• **Exercise instructions**:
Reproduce verbatim the final portion of the material below, from the line containing "Screen dimensions: 563x399" through its last line, and nothing else.

• **Extracted records**:
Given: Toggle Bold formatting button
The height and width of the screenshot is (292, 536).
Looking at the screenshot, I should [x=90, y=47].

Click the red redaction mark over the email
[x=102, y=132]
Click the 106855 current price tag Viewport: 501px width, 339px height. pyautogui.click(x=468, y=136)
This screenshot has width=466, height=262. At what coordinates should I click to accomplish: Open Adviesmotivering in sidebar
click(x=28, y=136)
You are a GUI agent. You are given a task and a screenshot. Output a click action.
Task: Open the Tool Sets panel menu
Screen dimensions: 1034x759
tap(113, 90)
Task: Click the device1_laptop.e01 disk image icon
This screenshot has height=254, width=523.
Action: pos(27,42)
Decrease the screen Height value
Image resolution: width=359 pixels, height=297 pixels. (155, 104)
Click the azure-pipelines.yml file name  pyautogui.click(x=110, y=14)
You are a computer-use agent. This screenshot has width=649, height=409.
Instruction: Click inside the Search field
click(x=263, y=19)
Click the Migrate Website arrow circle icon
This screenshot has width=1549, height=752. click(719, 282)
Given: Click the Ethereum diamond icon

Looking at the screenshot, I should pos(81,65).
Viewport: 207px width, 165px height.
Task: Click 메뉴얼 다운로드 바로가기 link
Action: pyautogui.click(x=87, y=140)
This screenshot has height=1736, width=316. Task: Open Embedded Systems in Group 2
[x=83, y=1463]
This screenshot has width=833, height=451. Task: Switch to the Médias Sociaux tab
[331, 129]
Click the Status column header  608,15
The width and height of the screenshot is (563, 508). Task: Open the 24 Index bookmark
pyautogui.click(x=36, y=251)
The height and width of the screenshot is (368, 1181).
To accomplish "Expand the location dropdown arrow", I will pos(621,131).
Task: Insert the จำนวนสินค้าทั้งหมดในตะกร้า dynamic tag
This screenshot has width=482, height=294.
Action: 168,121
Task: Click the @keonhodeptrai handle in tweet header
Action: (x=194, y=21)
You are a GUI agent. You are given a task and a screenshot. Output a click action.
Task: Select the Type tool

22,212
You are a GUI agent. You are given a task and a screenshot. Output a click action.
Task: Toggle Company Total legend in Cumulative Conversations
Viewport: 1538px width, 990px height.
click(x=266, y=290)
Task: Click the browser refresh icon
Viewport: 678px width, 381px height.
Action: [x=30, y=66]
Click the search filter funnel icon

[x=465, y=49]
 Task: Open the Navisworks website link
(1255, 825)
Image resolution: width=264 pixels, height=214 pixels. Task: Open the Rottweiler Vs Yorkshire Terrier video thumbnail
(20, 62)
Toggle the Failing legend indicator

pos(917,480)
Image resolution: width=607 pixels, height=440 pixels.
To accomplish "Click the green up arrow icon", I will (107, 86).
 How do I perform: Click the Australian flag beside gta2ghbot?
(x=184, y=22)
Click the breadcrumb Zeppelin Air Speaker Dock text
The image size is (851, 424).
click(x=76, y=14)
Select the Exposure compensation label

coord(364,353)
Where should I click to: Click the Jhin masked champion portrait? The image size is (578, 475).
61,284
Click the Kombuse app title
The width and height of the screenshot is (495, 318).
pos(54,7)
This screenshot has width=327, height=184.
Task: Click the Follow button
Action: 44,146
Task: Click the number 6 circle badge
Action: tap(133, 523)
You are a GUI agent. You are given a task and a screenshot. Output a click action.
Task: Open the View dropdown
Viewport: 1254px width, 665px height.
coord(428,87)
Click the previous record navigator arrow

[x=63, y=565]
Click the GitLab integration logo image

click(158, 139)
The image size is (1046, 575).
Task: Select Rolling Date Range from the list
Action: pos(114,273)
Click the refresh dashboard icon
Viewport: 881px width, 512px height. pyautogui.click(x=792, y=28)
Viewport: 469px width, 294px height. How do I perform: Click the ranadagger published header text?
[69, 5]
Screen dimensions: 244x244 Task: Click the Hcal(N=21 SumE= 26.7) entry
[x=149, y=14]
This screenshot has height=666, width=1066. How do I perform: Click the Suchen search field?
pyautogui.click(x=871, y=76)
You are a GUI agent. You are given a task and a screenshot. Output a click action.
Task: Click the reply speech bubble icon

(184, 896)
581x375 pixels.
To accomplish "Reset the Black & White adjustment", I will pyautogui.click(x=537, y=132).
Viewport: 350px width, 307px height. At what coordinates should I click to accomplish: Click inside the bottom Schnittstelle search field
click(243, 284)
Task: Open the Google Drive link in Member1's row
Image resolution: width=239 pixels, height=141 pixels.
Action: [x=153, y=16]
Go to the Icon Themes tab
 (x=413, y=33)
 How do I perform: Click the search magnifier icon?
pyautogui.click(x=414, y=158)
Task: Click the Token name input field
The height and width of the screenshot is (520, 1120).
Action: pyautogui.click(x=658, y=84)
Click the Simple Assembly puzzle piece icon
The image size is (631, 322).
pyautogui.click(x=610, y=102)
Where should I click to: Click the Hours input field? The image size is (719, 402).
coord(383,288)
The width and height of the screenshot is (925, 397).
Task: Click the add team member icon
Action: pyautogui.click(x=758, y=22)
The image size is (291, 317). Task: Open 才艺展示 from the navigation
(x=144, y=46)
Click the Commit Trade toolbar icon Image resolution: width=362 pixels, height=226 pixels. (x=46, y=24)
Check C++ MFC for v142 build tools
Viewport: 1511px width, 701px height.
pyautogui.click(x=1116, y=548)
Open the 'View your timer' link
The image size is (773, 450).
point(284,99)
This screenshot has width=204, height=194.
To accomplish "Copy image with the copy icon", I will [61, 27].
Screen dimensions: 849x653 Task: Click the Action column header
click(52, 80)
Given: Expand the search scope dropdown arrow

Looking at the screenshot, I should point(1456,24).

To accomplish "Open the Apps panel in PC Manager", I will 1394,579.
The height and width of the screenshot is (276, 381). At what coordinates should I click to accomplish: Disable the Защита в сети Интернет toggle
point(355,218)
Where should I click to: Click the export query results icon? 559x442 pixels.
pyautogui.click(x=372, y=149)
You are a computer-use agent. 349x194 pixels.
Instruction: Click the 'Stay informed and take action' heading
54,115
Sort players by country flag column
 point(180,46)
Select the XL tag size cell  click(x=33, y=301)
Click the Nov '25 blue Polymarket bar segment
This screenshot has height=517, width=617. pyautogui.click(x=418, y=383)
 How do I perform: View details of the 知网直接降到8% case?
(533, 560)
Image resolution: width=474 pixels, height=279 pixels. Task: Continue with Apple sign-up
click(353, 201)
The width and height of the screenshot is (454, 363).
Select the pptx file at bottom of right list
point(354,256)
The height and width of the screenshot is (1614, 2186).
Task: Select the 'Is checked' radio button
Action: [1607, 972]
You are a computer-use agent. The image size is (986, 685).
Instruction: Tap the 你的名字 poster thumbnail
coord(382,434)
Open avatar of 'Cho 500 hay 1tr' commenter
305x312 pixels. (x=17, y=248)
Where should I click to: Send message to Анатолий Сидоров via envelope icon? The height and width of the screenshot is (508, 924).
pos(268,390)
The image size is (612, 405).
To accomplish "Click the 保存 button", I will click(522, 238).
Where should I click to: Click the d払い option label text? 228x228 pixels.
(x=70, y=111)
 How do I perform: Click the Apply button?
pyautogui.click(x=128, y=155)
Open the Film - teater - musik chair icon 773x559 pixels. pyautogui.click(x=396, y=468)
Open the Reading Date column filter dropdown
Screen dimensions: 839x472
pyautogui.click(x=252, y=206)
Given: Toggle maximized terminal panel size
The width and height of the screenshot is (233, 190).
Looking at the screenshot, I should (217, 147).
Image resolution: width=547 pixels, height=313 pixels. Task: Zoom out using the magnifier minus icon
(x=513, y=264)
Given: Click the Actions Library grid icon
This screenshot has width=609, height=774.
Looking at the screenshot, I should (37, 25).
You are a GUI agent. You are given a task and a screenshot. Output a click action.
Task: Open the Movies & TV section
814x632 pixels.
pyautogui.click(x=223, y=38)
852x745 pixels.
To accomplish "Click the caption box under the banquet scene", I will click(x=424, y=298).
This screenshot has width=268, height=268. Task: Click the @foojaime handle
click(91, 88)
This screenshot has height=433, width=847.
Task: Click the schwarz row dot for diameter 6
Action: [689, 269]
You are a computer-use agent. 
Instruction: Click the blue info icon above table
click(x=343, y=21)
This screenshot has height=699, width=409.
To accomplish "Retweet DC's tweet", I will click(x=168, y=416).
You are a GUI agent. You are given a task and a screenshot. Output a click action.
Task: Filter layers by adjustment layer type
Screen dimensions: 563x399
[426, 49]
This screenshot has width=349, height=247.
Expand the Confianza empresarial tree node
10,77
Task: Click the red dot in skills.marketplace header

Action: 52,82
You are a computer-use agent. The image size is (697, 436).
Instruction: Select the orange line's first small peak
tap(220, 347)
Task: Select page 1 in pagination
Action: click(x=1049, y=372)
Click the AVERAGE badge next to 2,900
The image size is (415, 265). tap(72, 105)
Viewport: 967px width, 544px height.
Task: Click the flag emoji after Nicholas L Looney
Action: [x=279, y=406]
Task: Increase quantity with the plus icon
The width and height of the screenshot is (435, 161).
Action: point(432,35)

• **Written solution**:
Screen dimensions: 563x399
[426, 49]
This screenshot has width=349, height=247.
Expand the Confianza empresarial tree node
10,77
Task: Click the red dot in skills.marketplace header

Action: 52,82
You are a computer-use agent. The image size is (697, 436).
Instruction: Select the orange line's first small peak
tap(220, 347)
Task: Select page 1 in pagination
Action: click(x=1049, y=372)
Click the AVERAGE badge next to 2,900
The image size is (415, 265). tap(72, 105)
Viewport: 967px width, 544px height.
Task: Click the flag emoji after Nicholas L Looney
Action: [x=279, y=406]
Task: Increase quantity with the plus icon
The width and height of the screenshot is (435, 161).
Action: point(432,35)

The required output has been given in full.